_Directions_:
The exercise calls for exact output of the lines between the one that contains "Task: Go to the Home tab icon" and the end of the data, with both ends kept and pictures left out.

_Dataset excerpts_:
━━━━━━━━

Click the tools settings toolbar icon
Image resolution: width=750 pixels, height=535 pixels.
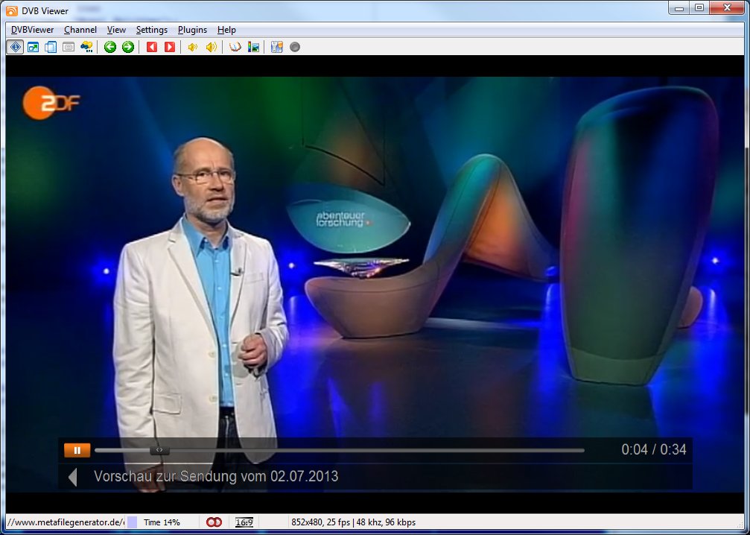click(277, 47)
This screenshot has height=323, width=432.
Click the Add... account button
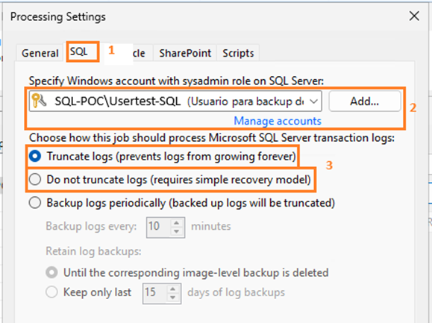tap(365, 101)
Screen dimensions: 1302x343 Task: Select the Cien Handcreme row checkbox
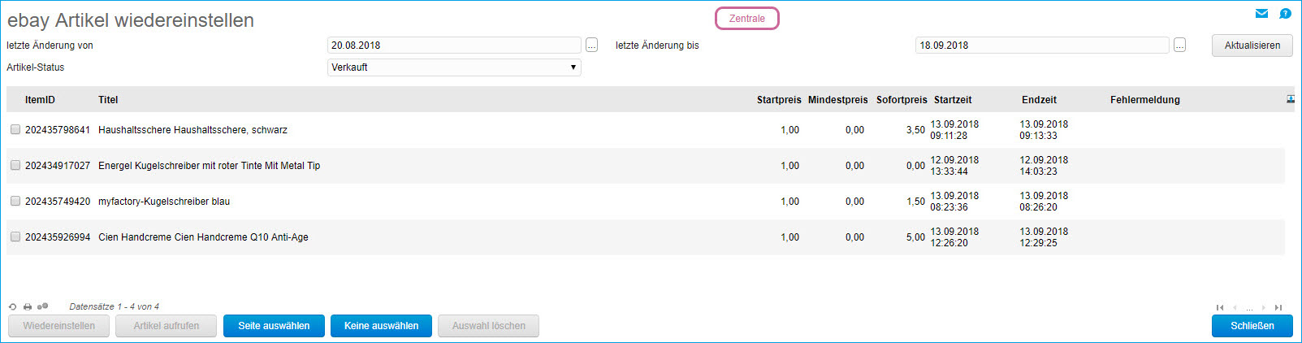click(15, 237)
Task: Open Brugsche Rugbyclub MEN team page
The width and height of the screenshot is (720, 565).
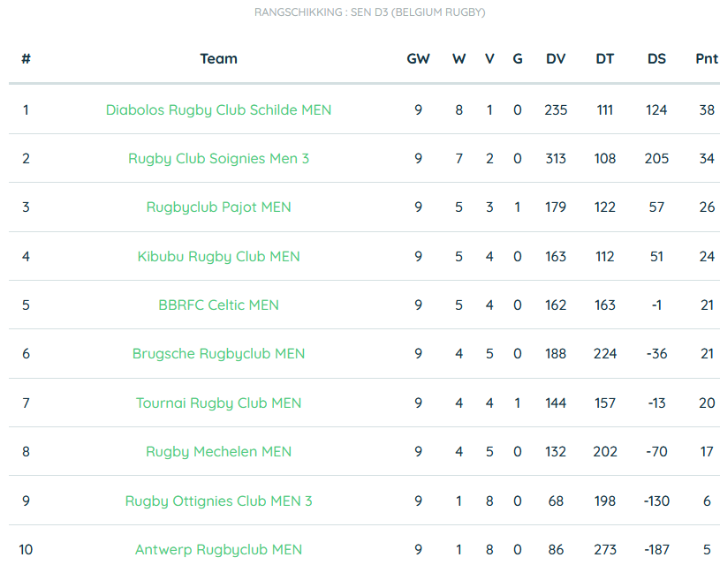Action: [218, 354]
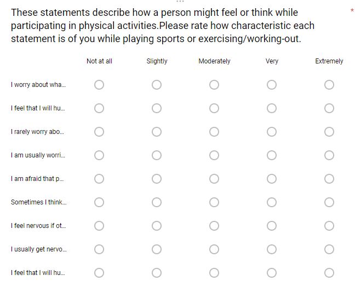355x281 pixels.
Task: Click the 'Sometimes I think...' row label
Action: pyautogui.click(x=38, y=202)
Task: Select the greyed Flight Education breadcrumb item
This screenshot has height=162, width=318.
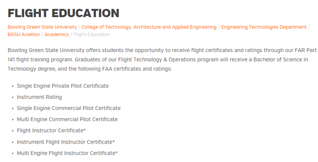Action: click(92, 34)
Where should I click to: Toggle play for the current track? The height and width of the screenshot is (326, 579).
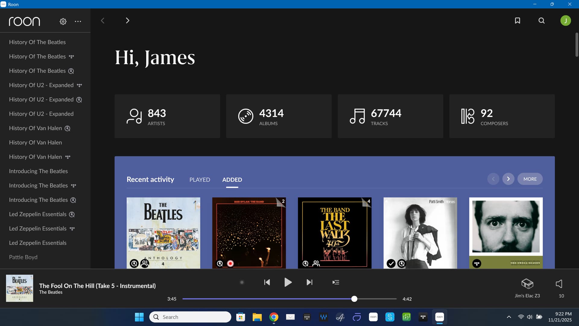click(288, 282)
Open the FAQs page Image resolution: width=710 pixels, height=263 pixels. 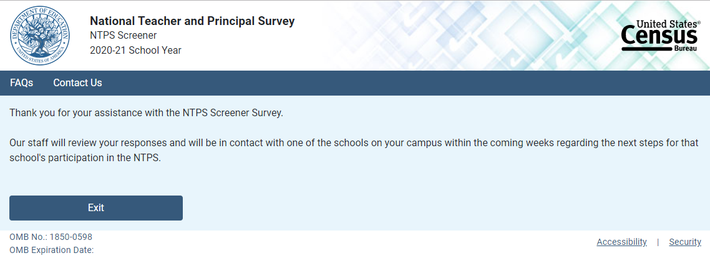[x=22, y=83]
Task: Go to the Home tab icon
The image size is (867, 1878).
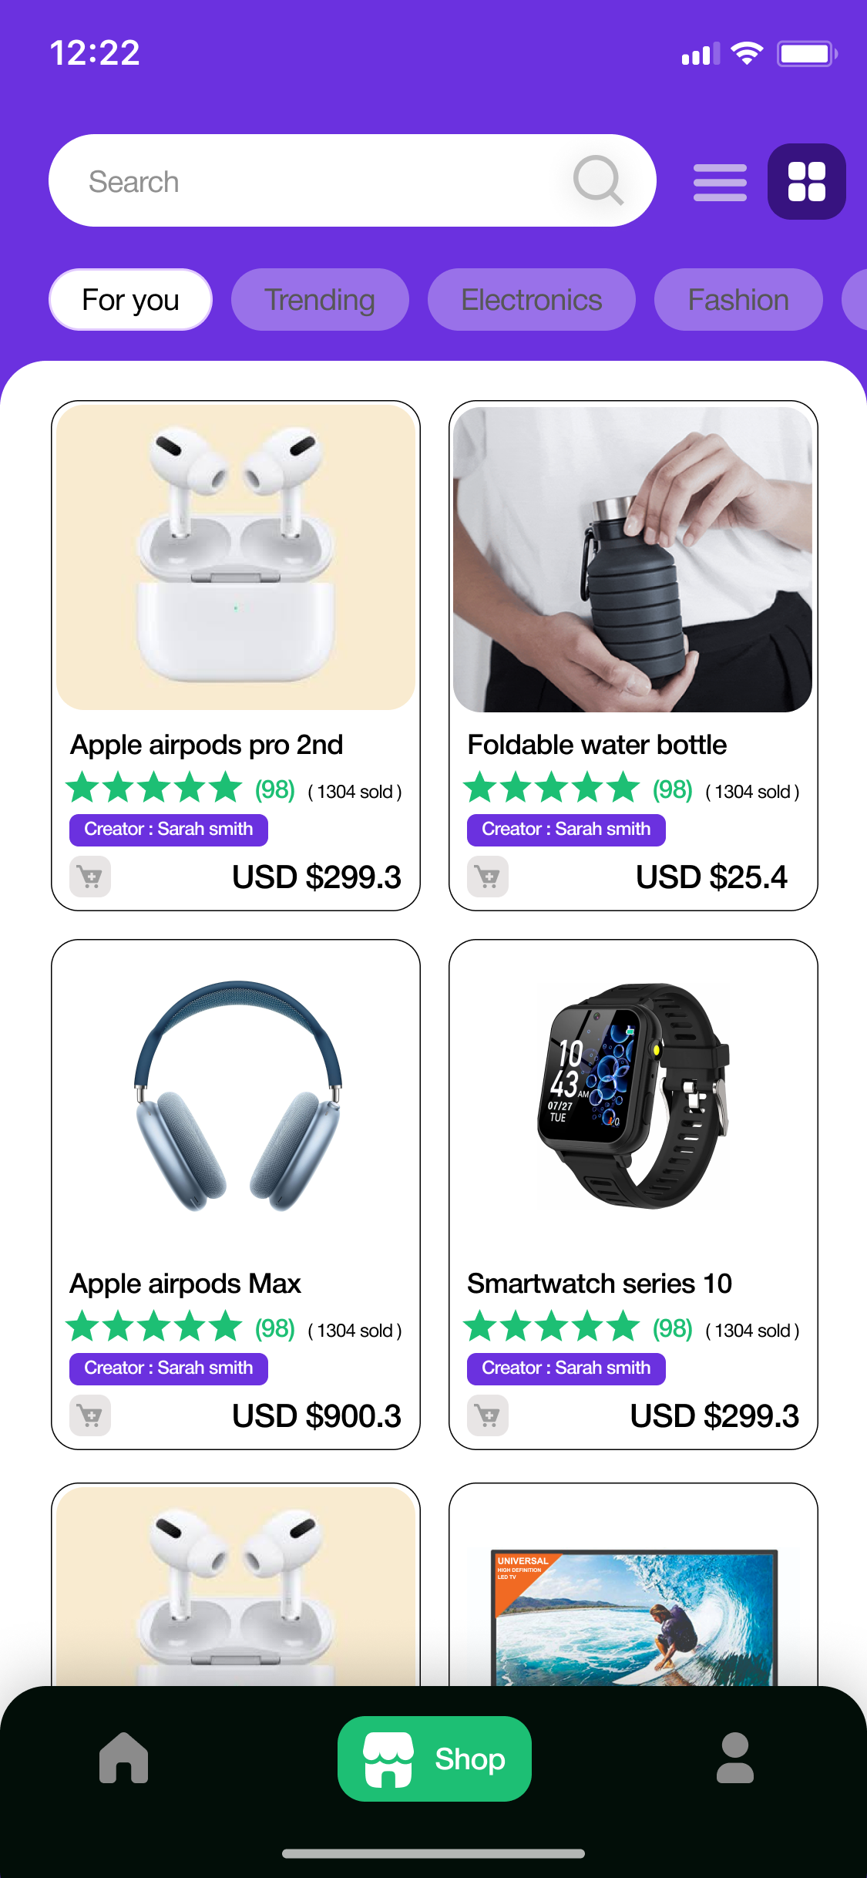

━━━━━━━━

_Finished exercise_:
Task: Go to the Home tab icon
The image size is (867, 1878).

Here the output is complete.